→ Data supplied:
▬▬▬▬▬▬
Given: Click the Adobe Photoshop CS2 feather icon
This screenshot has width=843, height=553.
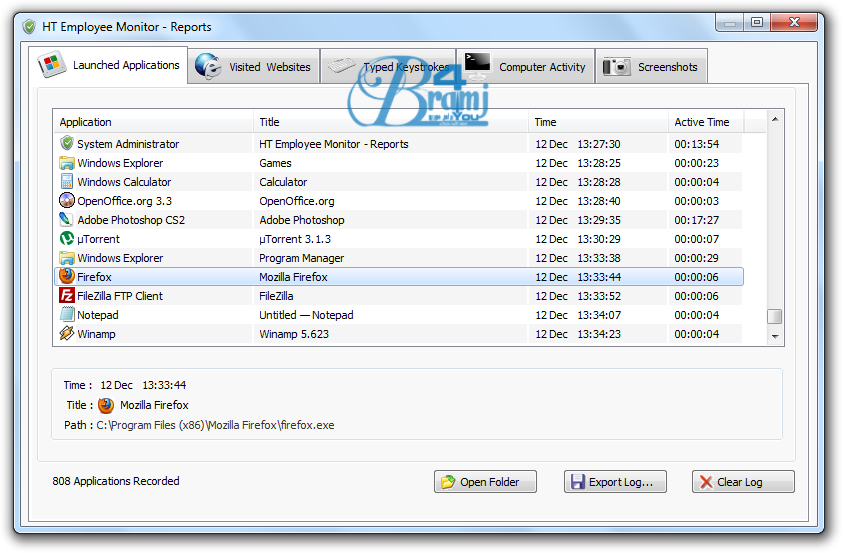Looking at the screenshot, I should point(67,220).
▬▬▬▬▬▬
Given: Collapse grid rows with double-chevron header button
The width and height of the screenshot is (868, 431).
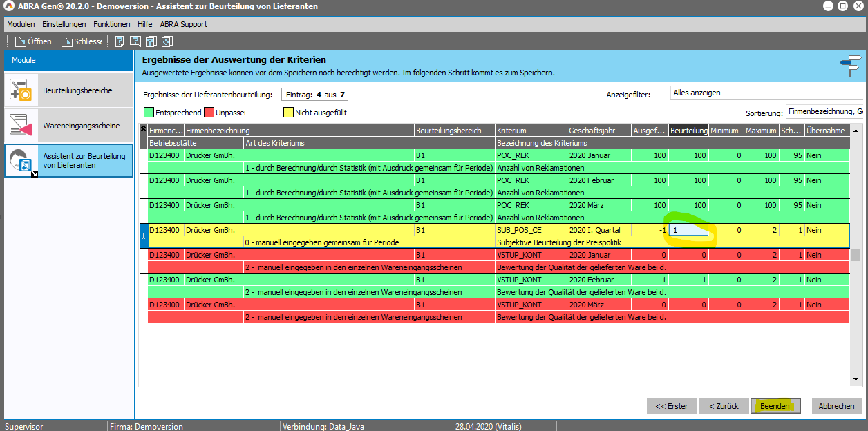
▬▬▬▬▬▬
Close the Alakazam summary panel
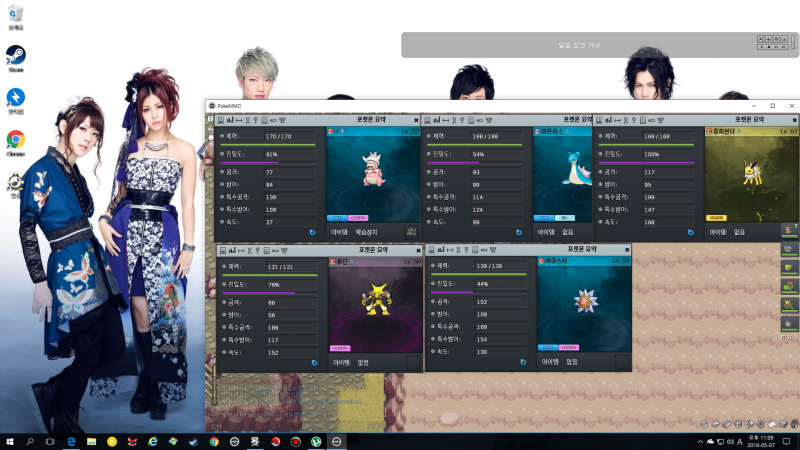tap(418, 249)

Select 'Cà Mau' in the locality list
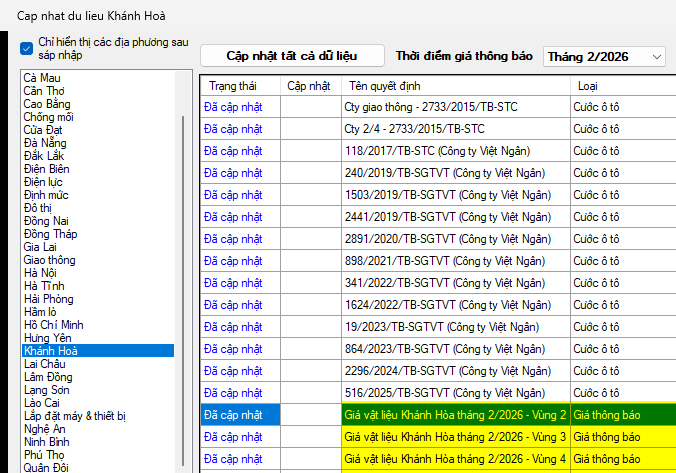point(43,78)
▬▬▬▬▬▬
→ Task instructions:
Where a line of the data above includes the string "Given", pull it out.

→ Finished exercise:
Given: Click the Adobe Photoshop CS2 feather icon
Given: Collapse grid rows with double-chevron header button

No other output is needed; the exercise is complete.